Save the Children’s Kate O’Sullivan reports from Lesvos, Greece
Here on the Greek island of Lesvos we’ve been hit by winter. A three day storm has brought chaos and desperation during a week that saw the highest numbers of arrivals onto the island for the whole year.
48,000 people arrived by dinghy across the Greek islands over just 5 days – that’s more than all of last year combined. The island of Lesvos saw over 27,000 alone, and all at the worst possible time.
In normal circumstances, a storm wouldn’t be a problem. But on Lesvos – and across all the travel routes from here to north Europe – the lack of shelter and basic services means people fleeing war and extreme poverty are facing unthinkable conditions.
Camps in disarray
There have been two transits camps for refugees on Lesvos. Moria was for non-Syrians – predominantly those from Afghanistan – and Syrians stayed in Kara Tepe, a larger camp with better services and a quicker registration process.
We work in both camps, along with other agencies. We’re providing hot meals, providing safe spaces for children to play and for mothers to feed children and protect children – especially those who have arrived here alone.
But recently the camps have been thrown into disarray when registration processes were changed and Syrians started registering in both Moria and Kara Tepe. People were moved back and forth between the camps, causing delays and backlogs.
A direct consequence of this was the chaos that we saw during the three-day storm, which caused so much unnecessary suffering.
Freezing conditions
In the Moria camp, I was stopped in my tracks by a child shivering uncontrollably. She was unable to walk or make eye contact – her hands and lips were literally blue. Her mother was nearby, also unable to walk.

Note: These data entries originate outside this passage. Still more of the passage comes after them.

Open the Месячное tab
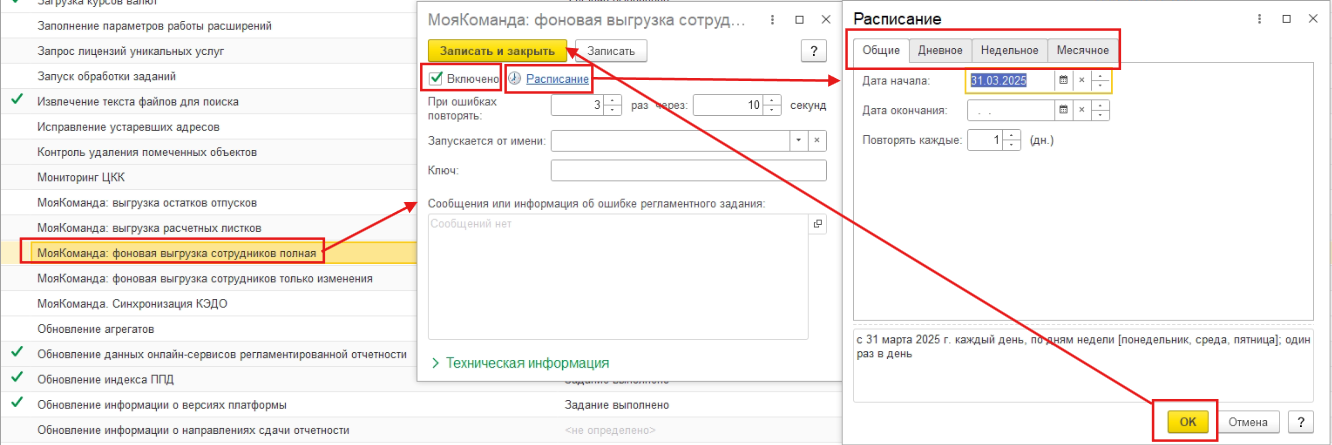coord(1083,50)
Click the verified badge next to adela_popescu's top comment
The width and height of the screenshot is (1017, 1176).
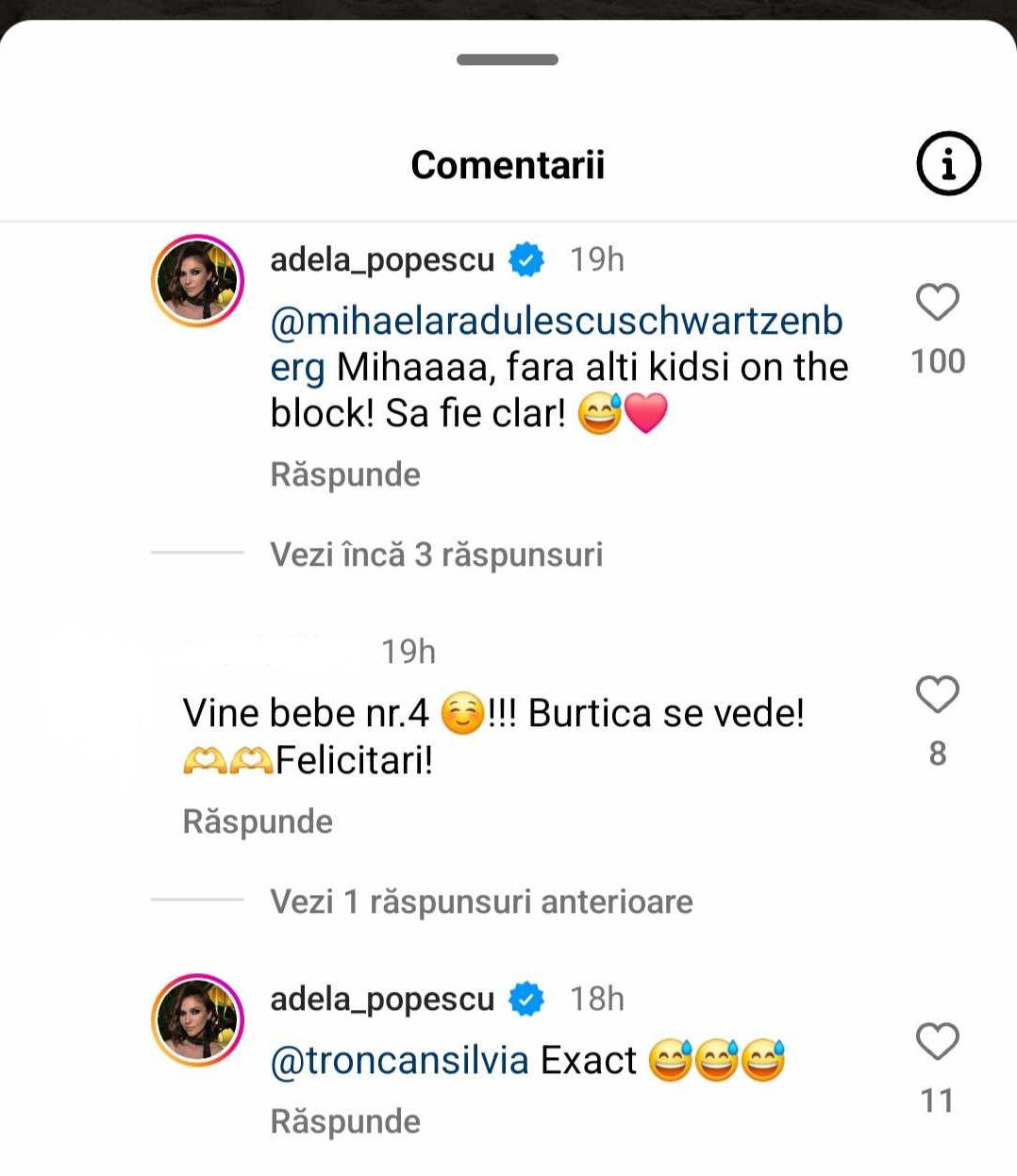point(525,258)
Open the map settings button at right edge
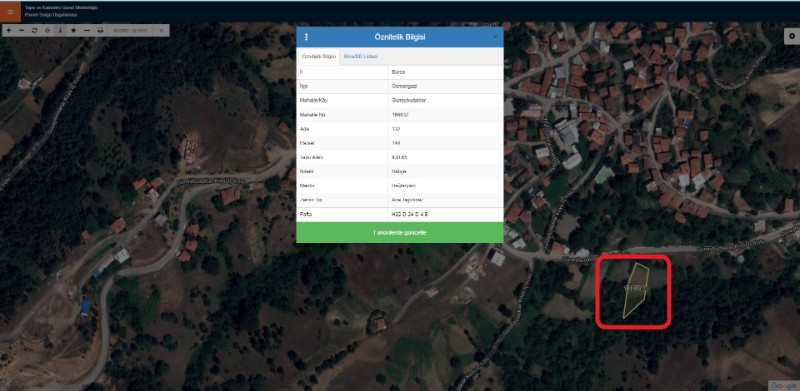This screenshot has height=391, width=800. click(x=792, y=36)
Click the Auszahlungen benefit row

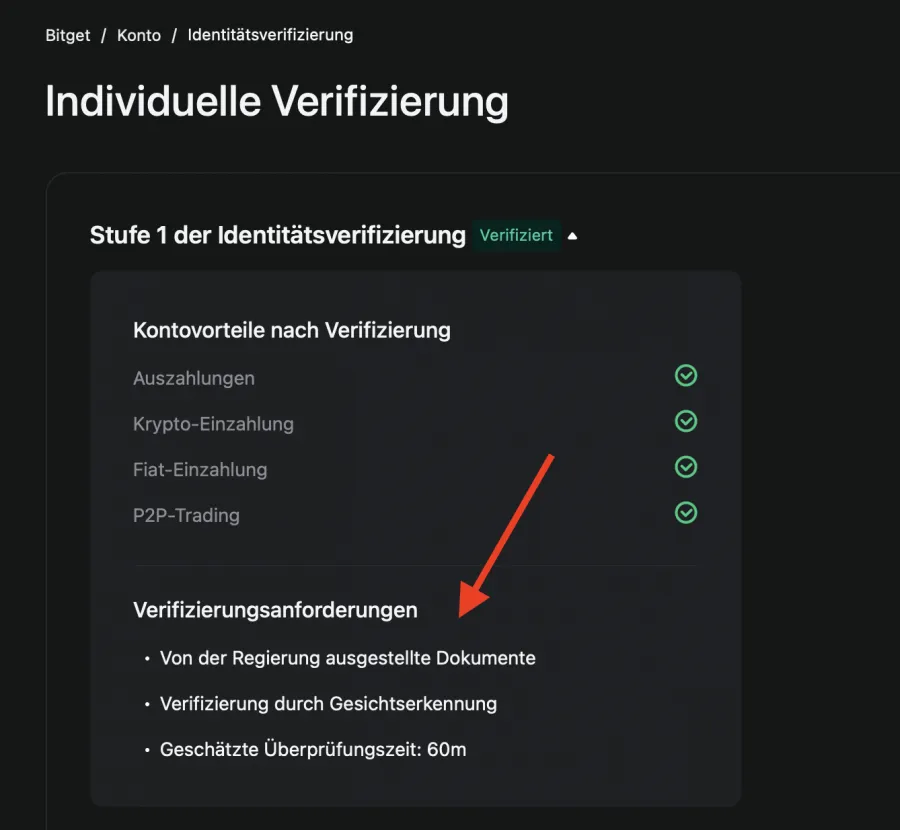coord(194,378)
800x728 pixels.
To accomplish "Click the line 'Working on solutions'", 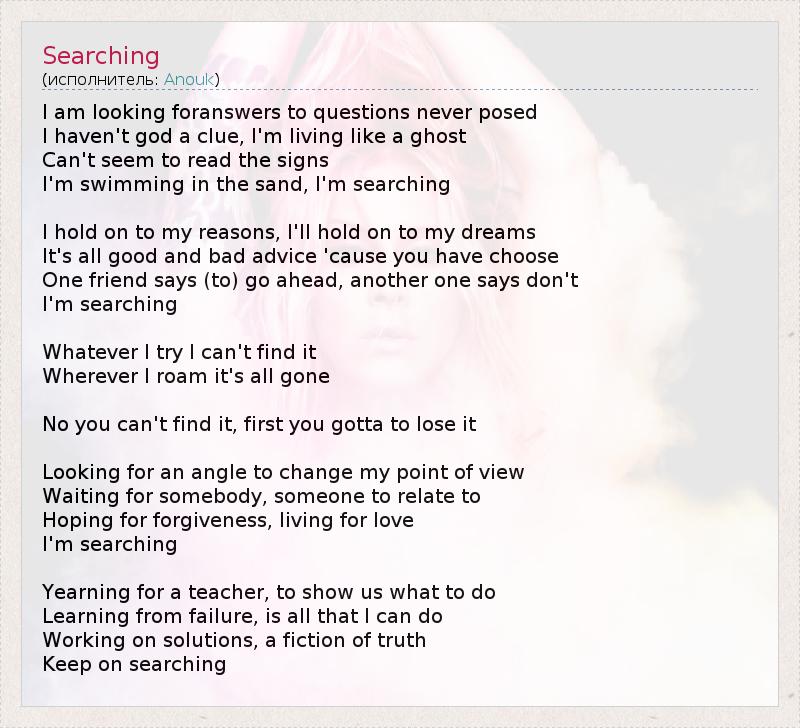I will [x=234, y=640].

One of our team members picked up the little girl and the rest of us carried the mother to Médecins Sans Frontières, a medical aid agency. A crowd was gathered outside as there are just too many people in need of doctors.
Minutes later, we found three young men unconscious with hypothermia. Working with UN staff and volunteers, we did everything we could for them while we waited for one of the two ambulances on the island to arrive.

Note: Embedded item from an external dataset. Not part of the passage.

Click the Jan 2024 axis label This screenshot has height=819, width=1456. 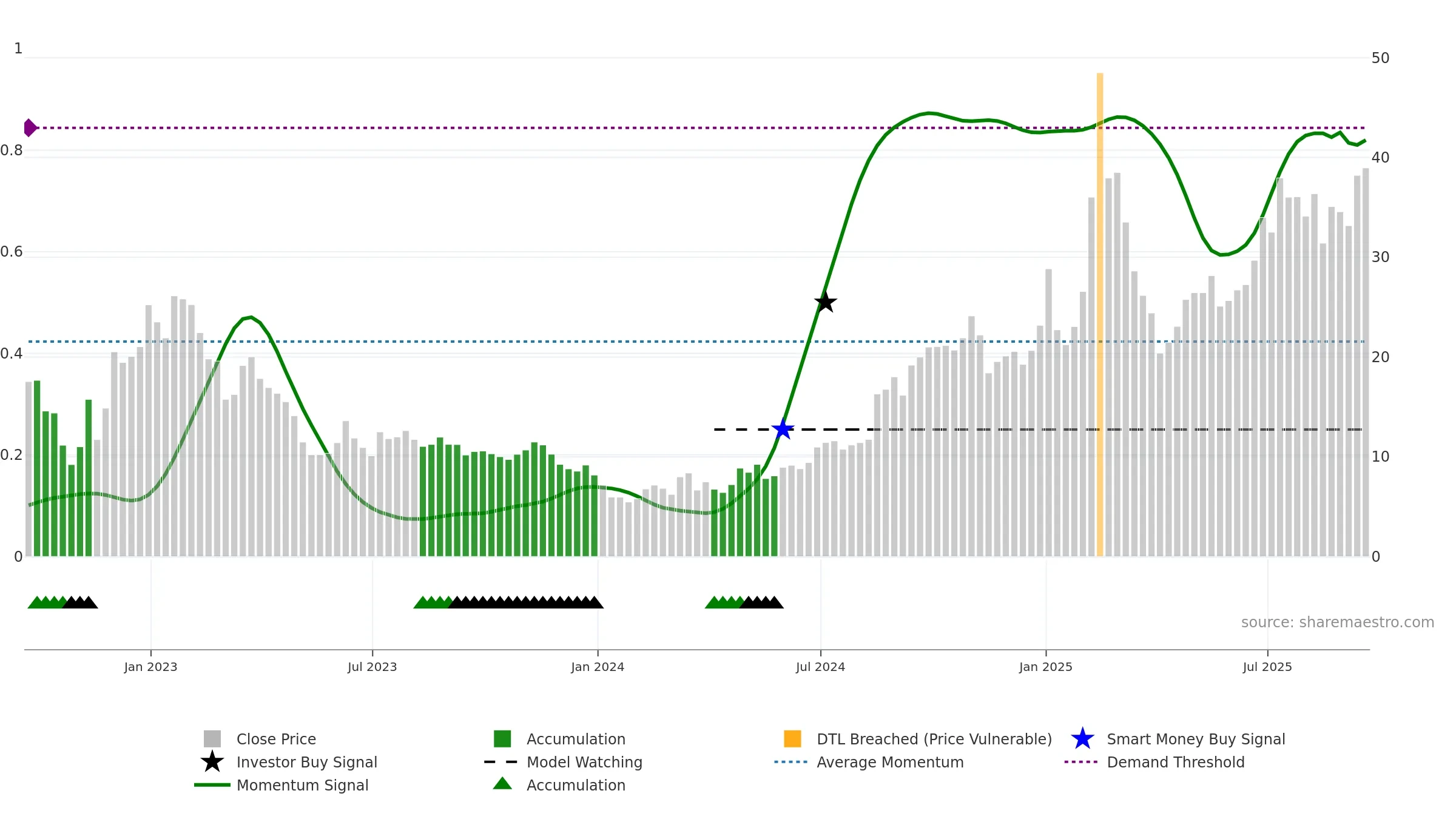click(598, 667)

One of the men regained consciousness and started crying from the pain. We desperately rubbed his hands and feet to try and get any warmth into them.
Sleeping in fields
Like thousands of others, including children, the men had been forced to sleep for three days in a field next to the transit camps. This is because the queue for non-Syrians to be registered at Moria had been moved outside the camp to make way for a new system. Right now there are not toilets for those waiting in those queues – so faeces is mixing into the flowing streams of water.
Only families who had already been registered were allowed to sleep inside the transit camp. But this is not much better – Moria is on a hill and most of it isn’t gravelled, so the rainwater turned the area into a mud bath.
The skin on every last child’s hands and feet was completely shrivelled from being in water and mud for three days. People had resorted to lighting fires in the tents to try and get warm and smoke billowed throughout the camp.
People who’ve fled Syria, Iraq and Afghanistan, who’ve faced unbelievable violence and poverty, were breaking down in tears at what was happening.
Reaching breaking point
A woman from Afghanistan, who was queuing in our food distribution line with her children, reached out and clung to me. She sobbed into my shoulder, clearly having reached her limit and needing some kind of comfort, even from a complete stranger.
All day long, people were pleading for help from anybody. Mothers wrapped their babies in rubbish bags trying to keep them dry, and fathers held plastic bags over the heads of their children. We gave out all of our blankets and dry clothes but there just wasn’t enough.
The lack of dignity these people were facing was shocking – even for aid workers who’ve worked in camps, conflict areas and natural disasters for many years.
Helping families this winter
Every day, Save the Children provides a hot meal to between 2,000 and 8,000 people at the two camps in Lesvos. We’re also running safe spaces for both children and mothers, as well as trying to improve systems to protect children.
Across the journey refugees and migrants take, Save the Children, UN agencies and other international agencies, along with tireless volunteer groups, are doing everything they can. But it just isn’t enough.
Snow is expected within the next month on the part of the journey that follows Greece – when people cross the border they will have nothing but the clothes they wear to protect them from the elements.
So far, we’ve had children dying when their boat capsizes – 70 children have drowned trying to reach Greece since Alan Kurdi’s death two months ago. But now we are potentially faced with deaths inside the camps.
The past week has been just a glimpse of what lies ahead. Europe needs to wake up to what winter means for the thousands of child refugees and migrants. It’s terrifying to think that a child could die after they have arrived in Greece.